TASK -
In every one of the rows below, replace each "Open" with "Launch" and leave all other text unchanged. Omit the pictures when you give the rows again.

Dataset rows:

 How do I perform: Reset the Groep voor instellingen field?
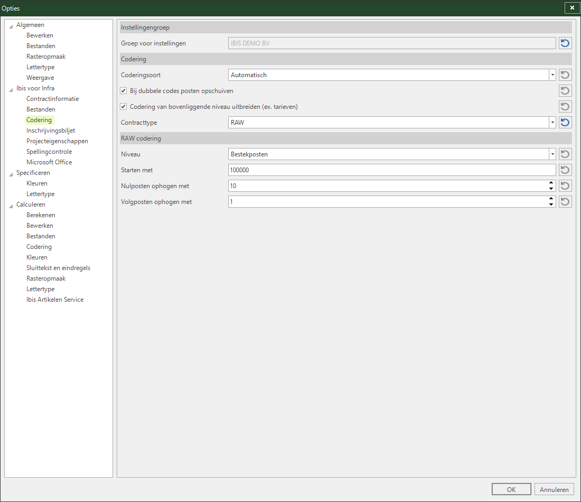(x=565, y=43)
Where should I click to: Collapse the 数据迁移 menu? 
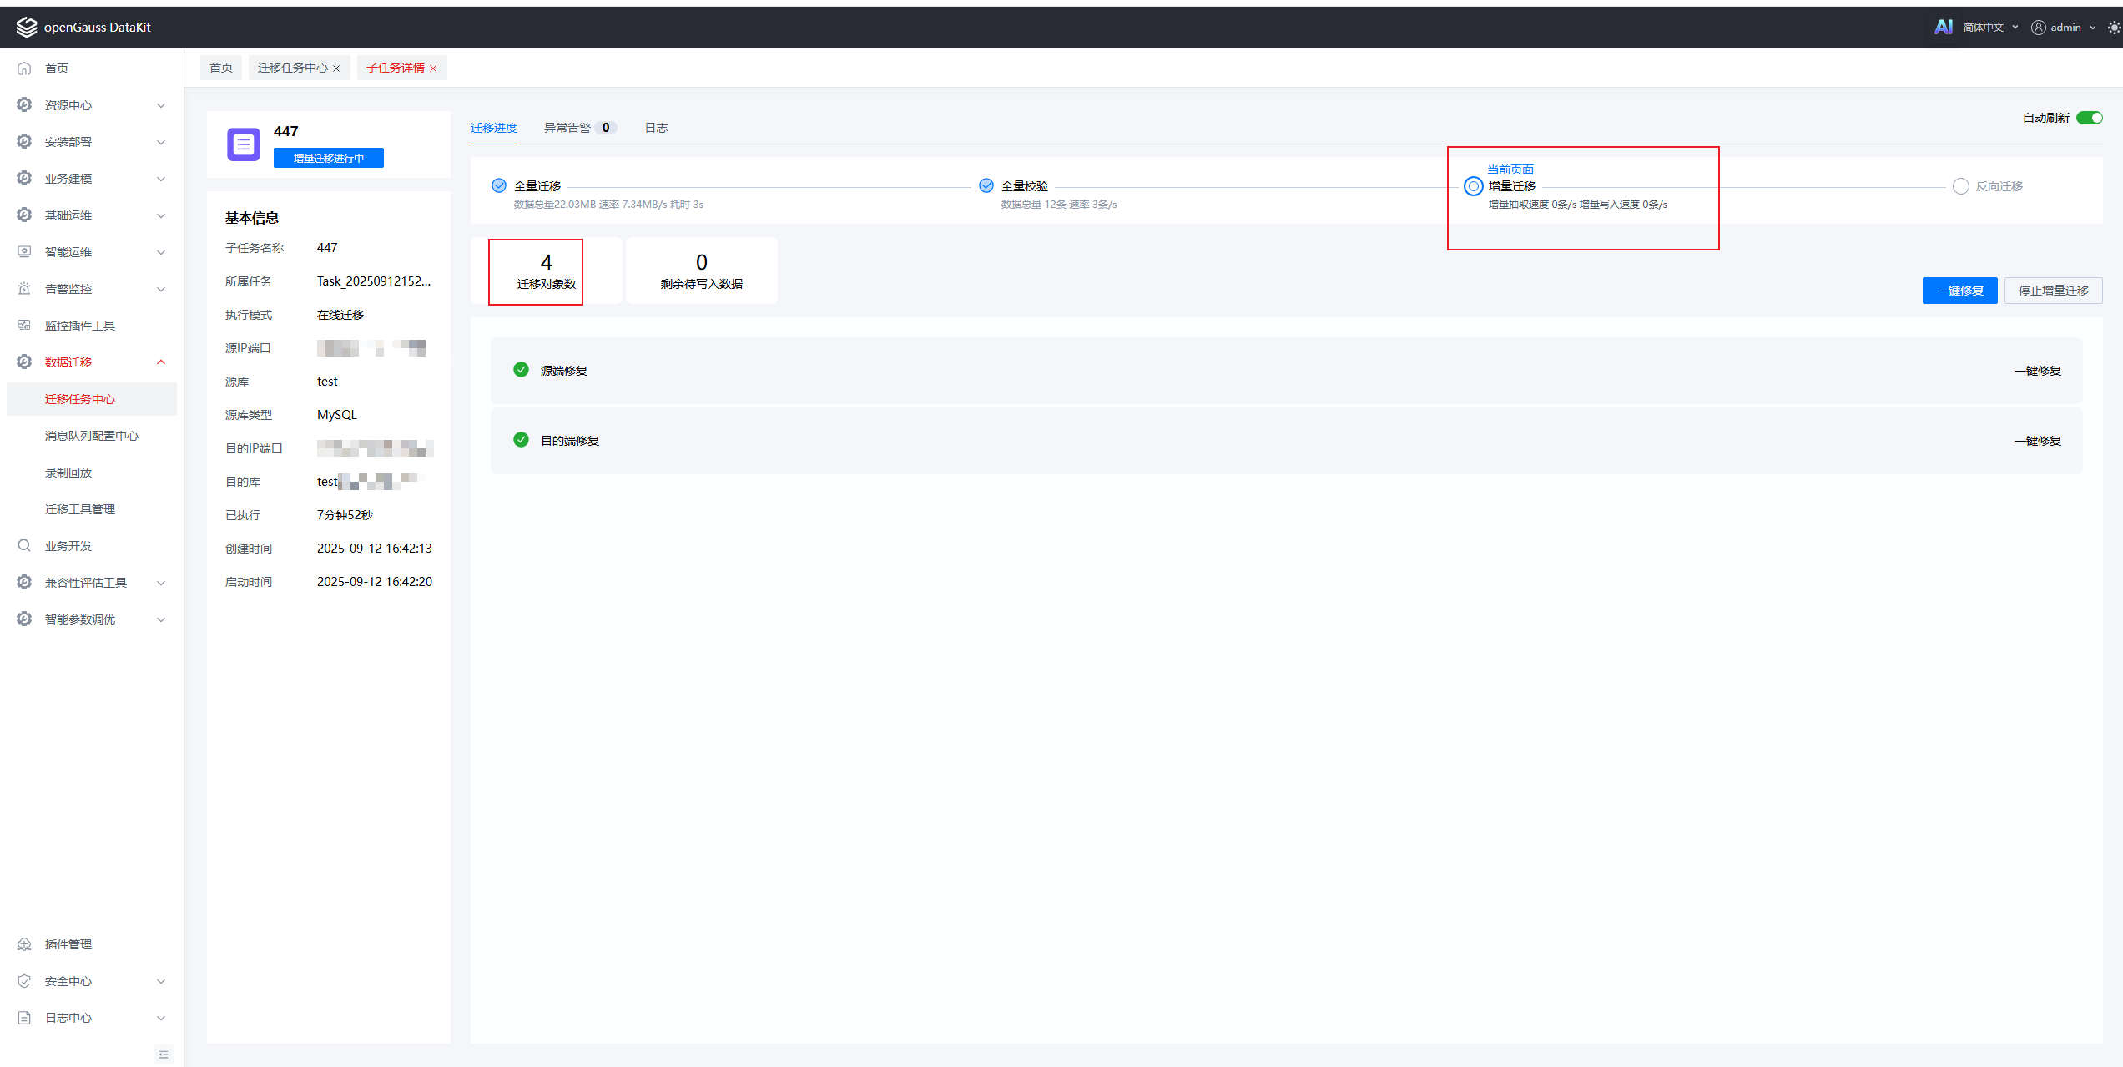click(92, 362)
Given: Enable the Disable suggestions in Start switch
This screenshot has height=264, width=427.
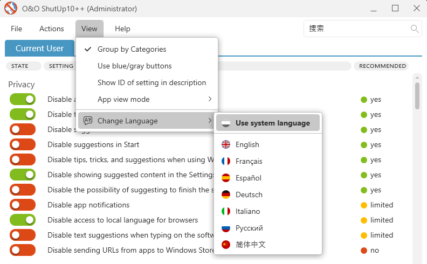Looking at the screenshot, I should pos(23,144).
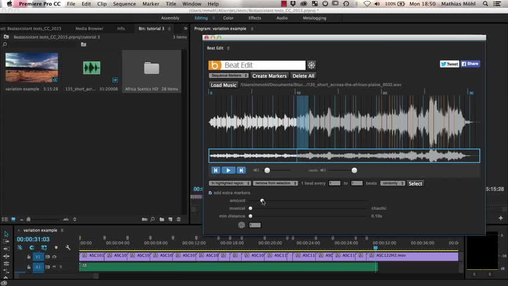Uncheck the add extra markers checkbox

tap(211, 193)
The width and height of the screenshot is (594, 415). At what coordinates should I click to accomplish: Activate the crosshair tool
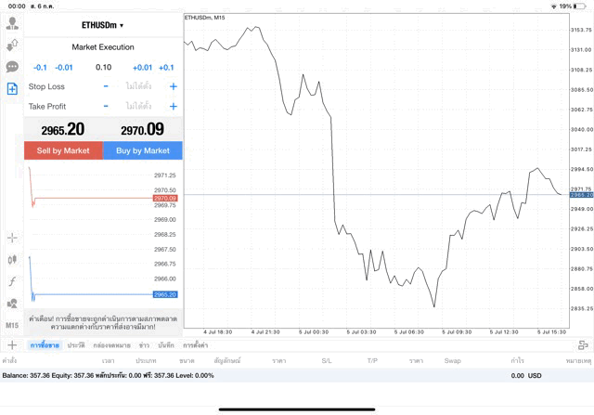(x=12, y=238)
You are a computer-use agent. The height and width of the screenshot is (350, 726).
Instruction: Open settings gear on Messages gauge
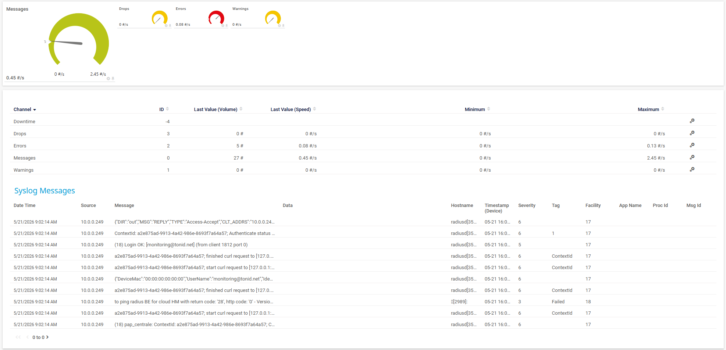(108, 79)
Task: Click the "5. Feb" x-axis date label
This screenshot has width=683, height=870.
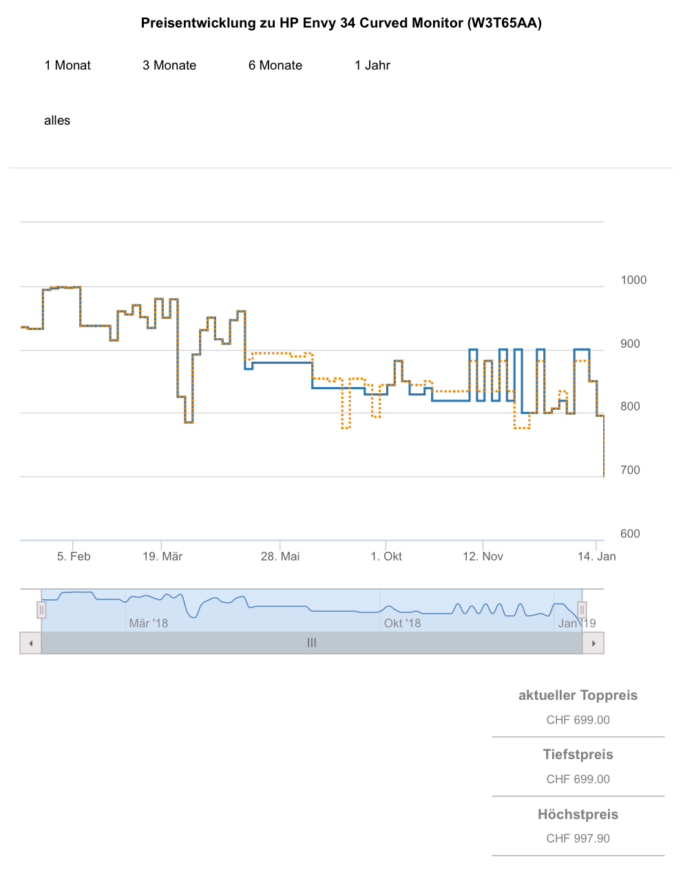Action: 74,557
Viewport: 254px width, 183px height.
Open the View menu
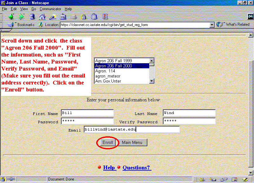click(x=24, y=9)
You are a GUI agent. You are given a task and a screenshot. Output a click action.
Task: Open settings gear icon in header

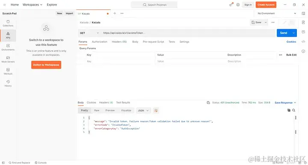pyautogui.click(x=238, y=5)
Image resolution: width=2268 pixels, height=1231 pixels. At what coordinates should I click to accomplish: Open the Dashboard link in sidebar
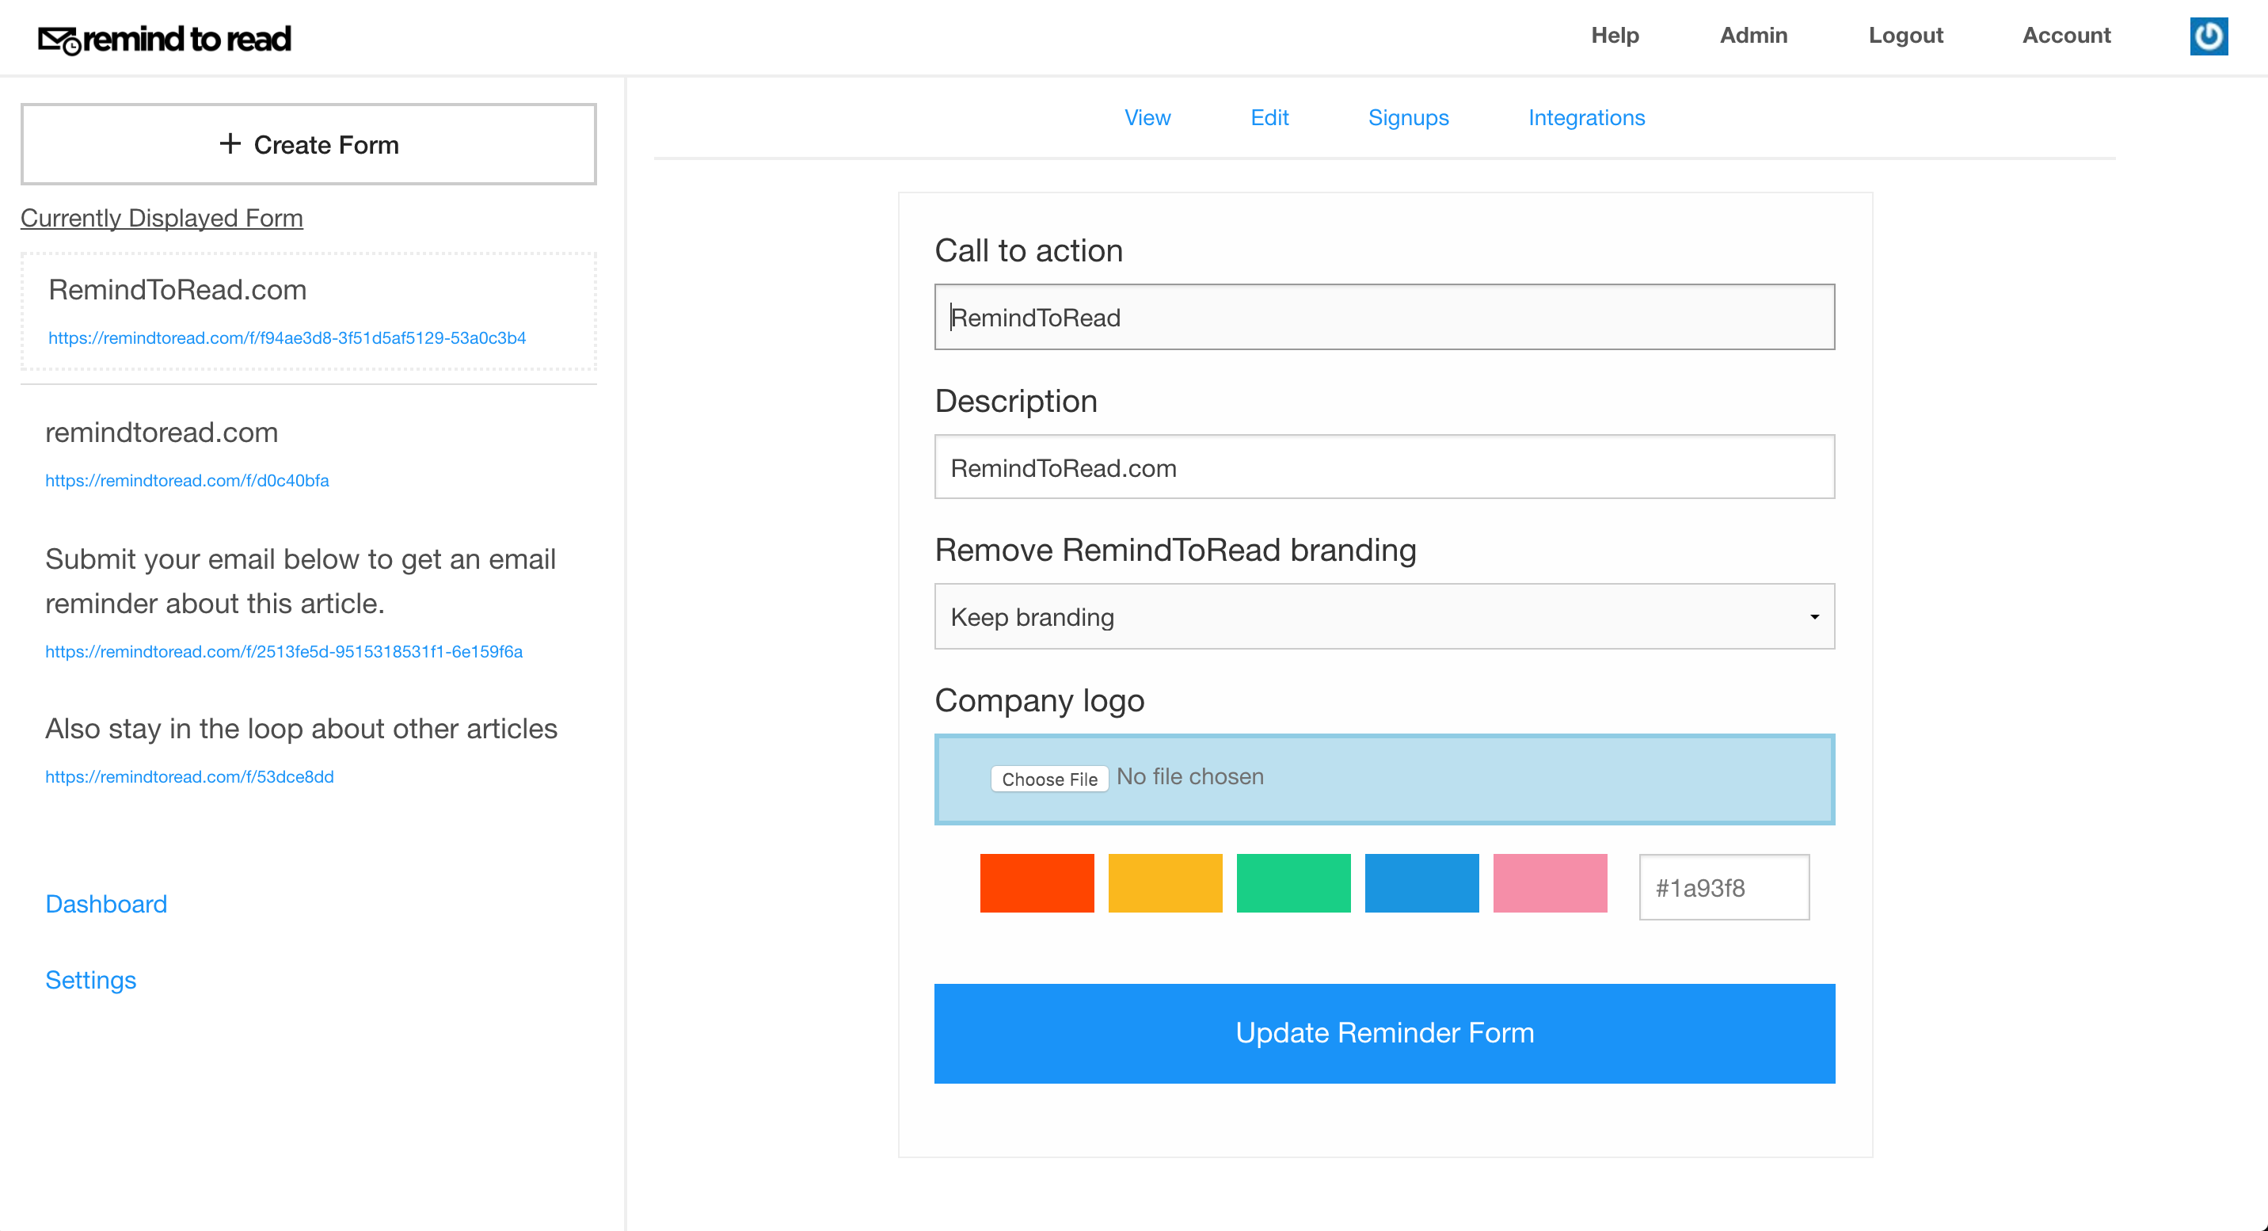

WRITTEN ANSWER -
 How do I perform: Reset the Groep voor instellingen field?
(x=565, y=43)
Where should I click to: Collapse the 数据迁移 menu? 
click(92, 362)
Given: Enable the Disable suggestions in Start switch
This screenshot has height=264, width=427.
Looking at the screenshot, I should pos(23,144).
Uncheck the add extra markers checkbox

tap(211, 193)
The width and height of the screenshot is (594, 415). At what coordinates should I click to accomplish: Activate the crosshair tool
(x=12, y=238)
You are a computer-use agent. The height and width of the screenshot is (350, 726).
Instruction: Launch settings gear on Messages gauge
(108, 79)
Task: Click the "5. Feb" x-axis date label
This screenshot has width=683, height=870.
Action: 74,557
Viewport: 254px width, 183px height.
Launch the View menu
click(x=24, y=9)
You are a GUI agent. You are given a task and a screenshot. Output a click action.
Task: Launch settings gear icon in header

pyautogui.click(x=238, y=5)
Image resolution: width=2268 pixels, height=1231 pixels. At what coordinates should I click to accomplish: Launch the Dashboard link in sidebar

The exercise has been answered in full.